Si no fuera porque el 70% de la gente usa barbijo, lo que da la pauta de que algo no está bien en materia de salud, puede arriesgarse sin temor al equívoco que La Plata ha vuelto a la «vieja normalidad», es más, hasta pareciera que la economía ha florecido en los barrios y la zona de los centros comerciales. Todo esto, a sabiendas que aún sigue el confinamiento estricto que termina mañana, domingo 30 de mayo, mientras se espera el nuevo anuncio del Gobierno nacional.
La cantidad de casos a nivel nacional no bajan de un promedio de 40 mil de acuerdo a los datos oficiales y las muertes de las 500. Por esa misma razón es que hace 7 días comenzó la Fase 1, la «mentirosa» Fase 1.
Pasemos a describir:
- Colas en todos los negocios, al menos en los barrios La Loma, Las Quintas, La Granja, Villa Elvira, la Avenida 13 en casco urbano y en el eje de la Circunvalación que recorrió quien escribe estas líneas; las filas se forman hasta en aquellos rubros que por decreto presidencial no pueden estar abiertos por no ser esenciales pero, sin embargo, lo están. ¿Los controles?, brillan por su ausencia.
- El tránsito vehicular es muy intenso este sábado.
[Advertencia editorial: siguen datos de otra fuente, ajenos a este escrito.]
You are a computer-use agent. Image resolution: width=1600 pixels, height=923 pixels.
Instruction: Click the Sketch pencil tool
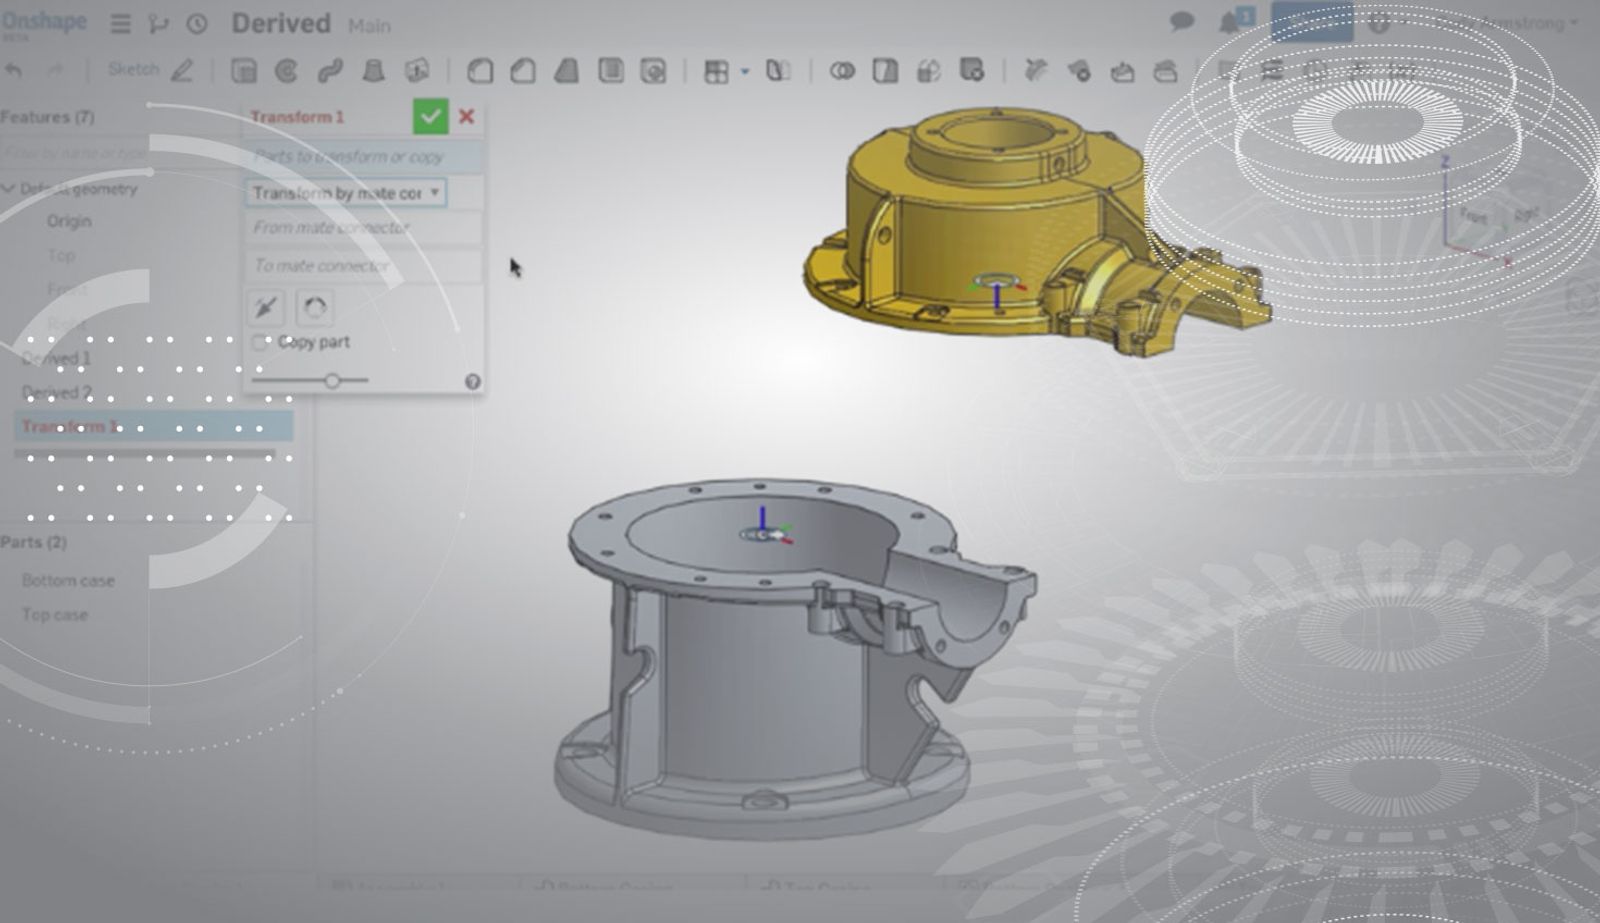(x=182, y=70)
Largas filas de autos para cruzar semáforos, rotondas atestadas y embotellamientos, sí embotellamientos, en calles transversales a ejes principales como la avenida 7, 13, 25. Por ejemplo, en diagonal 73 desde Plaza Moreno a Plaza Azcuénaga se avanzaba esta mañana a paso de hombre. ¿Los controles?, brillan por su ausencia.
- Plazas y parques con miles de jóvenes reunidos y haciendo actividad física, grupos de Gimnasios, de zumba y hasta improvisados «picados» futboleros, esto se ve en Parque Alberti -25 y 38-, en Plaza Belgrano -13 y 40-, en Parque San Martín y Castelli, además de la avenida Circunvalación por 32 desde 1 hasta 30. ¿Los controles?, brillan por su ausencia.
Y así la lista puede seguir, interminable, hay colas en cajeros automáticos, en rapipagos, frente a Pet Shops, en los correos para retirar paquetes, la gente sale de abajo de las baldosas. ¿Y la pandemia?, la pandemia no brilla por su ausencia, al contrario, pone al sistema sanitario al borde del colapso, nos hace llorar a familiares y amigos muy queridos que ya se los llevó y nos asusta cuando cada tarde aparecen las estadísticas oficiales.
En medio de todo esto, Horacio Larreta se apura y anuncia con orgullo aún antes de que se conozca la decisión a nivel nacional, que desde el lunes abre todo y vuelven las clases presenciales. La ministra de Salud de Capital Federal se sonríe y dice que hay que ir abrigados porque se mantendrán las ventanas de las aulas abiertas, sin importarle un bledo que docentes y chicos se mueran de frío y, lo que es peor, puedan contagiarse y morirse, porque por si la ministra no lo sabe, ya hay más de 75.000 muertos por Covid19 en Argentina. Pero ¿que importa?, la culpa después es del Gobierno nacional que no supo cómo resolver las cosas en época de multiplicidad de contagios.
¿Y la autoridad del Gobierno nacional para que todo no se desmadre?, brillla por su ausencia, lamentablemente brilla por su ausencia, porque quienes votamos a este Gobierno queremos otra cosa, queremos que se aplique el máximo de rigurosidad en hacer cumplir el confinamiento, queremos que la gente no se contagie y, por ende, que haya menos muertes. Y queremos que cada Provincia o sector «autónomo», no haga cualquier cosa. ¿Y la Justicia?, directamente no existe porque es cómplice de las muertes al dejar que Larreta impulse las clases presenciales por sobre una decisión del Ejecutivo ante una situación de emergencia mundial.
A las argentinas y argentinos se les pide que sepan cuidarse, que sean conscientes, que salgan lo justo y necesario, pero por el paisaje urbano, al menos en La Plata, son los menos los que se suman a la consigna y a las recomendaciones que parten desde los expertos de la salud, oficialistas y opositores, porque en eso de cuidarse coinciden todos.
Con todo, cuando se muera algún amigo, algún familiar querido, o simplemente una argentina o argentino que engrosen el número de víctimas fatales por la peste, hagamos un mea culpa sobre qué hicimos mal, a quién debimos hacer caso y a quién no, quien nos aconsejó bien o mal, porque todos estamos en este berenjenal y todos tenemos un rol que cumplir para evitar la propagación del virus. Sin embargo, a la hora del balance y en eso de tirarle los muertos al otro, los argentinos somos campeones mundiales.